Oh, hey Ron, I was still thinking about this one, and noticed a possible Errata in the Errata.

According to the Sorcerer Errata on the game's website, "Page 87: The final sentence of the Summoning section should read: 'If it is a human sacrifice, the Humanity check is rolled against the victim's Humanity instead of the sorcerer's own score.'"

Consider the situation where Billy the Sorcerer, Humanity 4, sacrifices a golden retriever (Stamina 2) to summon a powerful demon.  Aside from any Humanity loss check against the demon's power, Billy will have to make a Humanity loss check against his own score: 4 vs. 4 dice.

If Billy ends up sacrificing a human, instead, and selects a slightly less moral person than himself (Humanity 3), he would feel less guilty: the loss check would be 4 vs. 3 dice.  In other words, a high-Humanity sorcerer would be at more moral risk from sacrificing an animal than a Regular Joe.
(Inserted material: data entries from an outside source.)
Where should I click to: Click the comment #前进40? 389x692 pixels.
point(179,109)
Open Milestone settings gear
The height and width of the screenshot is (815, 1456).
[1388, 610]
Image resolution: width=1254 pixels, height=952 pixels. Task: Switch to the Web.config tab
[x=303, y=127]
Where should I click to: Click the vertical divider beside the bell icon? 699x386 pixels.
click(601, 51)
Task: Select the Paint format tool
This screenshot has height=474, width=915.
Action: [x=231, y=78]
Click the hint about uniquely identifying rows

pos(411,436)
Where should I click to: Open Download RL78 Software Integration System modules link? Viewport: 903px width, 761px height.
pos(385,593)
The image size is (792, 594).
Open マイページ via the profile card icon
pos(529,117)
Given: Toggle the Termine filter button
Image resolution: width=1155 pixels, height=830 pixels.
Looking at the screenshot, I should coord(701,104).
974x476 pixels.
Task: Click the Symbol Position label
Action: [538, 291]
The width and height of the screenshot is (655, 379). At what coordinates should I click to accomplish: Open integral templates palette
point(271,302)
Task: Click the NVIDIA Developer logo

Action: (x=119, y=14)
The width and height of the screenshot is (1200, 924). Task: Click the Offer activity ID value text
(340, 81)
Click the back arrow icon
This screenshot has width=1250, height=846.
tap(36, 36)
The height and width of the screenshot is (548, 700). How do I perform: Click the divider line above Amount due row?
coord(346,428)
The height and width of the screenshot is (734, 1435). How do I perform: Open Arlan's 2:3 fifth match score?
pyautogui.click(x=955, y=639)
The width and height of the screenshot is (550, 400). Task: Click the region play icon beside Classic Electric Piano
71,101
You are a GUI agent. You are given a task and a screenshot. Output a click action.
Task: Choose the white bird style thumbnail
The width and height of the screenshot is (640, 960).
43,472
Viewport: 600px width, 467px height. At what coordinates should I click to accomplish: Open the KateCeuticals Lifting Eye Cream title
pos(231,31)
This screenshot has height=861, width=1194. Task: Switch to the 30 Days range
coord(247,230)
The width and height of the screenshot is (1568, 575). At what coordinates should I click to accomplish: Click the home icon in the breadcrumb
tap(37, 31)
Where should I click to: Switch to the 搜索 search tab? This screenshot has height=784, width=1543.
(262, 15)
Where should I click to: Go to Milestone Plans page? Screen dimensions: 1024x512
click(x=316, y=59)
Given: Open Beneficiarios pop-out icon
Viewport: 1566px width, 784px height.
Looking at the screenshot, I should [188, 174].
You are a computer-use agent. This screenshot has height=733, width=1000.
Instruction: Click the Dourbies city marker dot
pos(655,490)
Is this on purpose?  It's an extraordinarily strong statement if so.  As an alternative, I could see the rule for human sacrifice as (your Humanity) vs. (your Humanity + victim's).  This has the advantage of being the same rule for all sacrifices, if animals have Humanity 0.  Plus, this is arguably what the text on page 87 was trying to say in a garbled way.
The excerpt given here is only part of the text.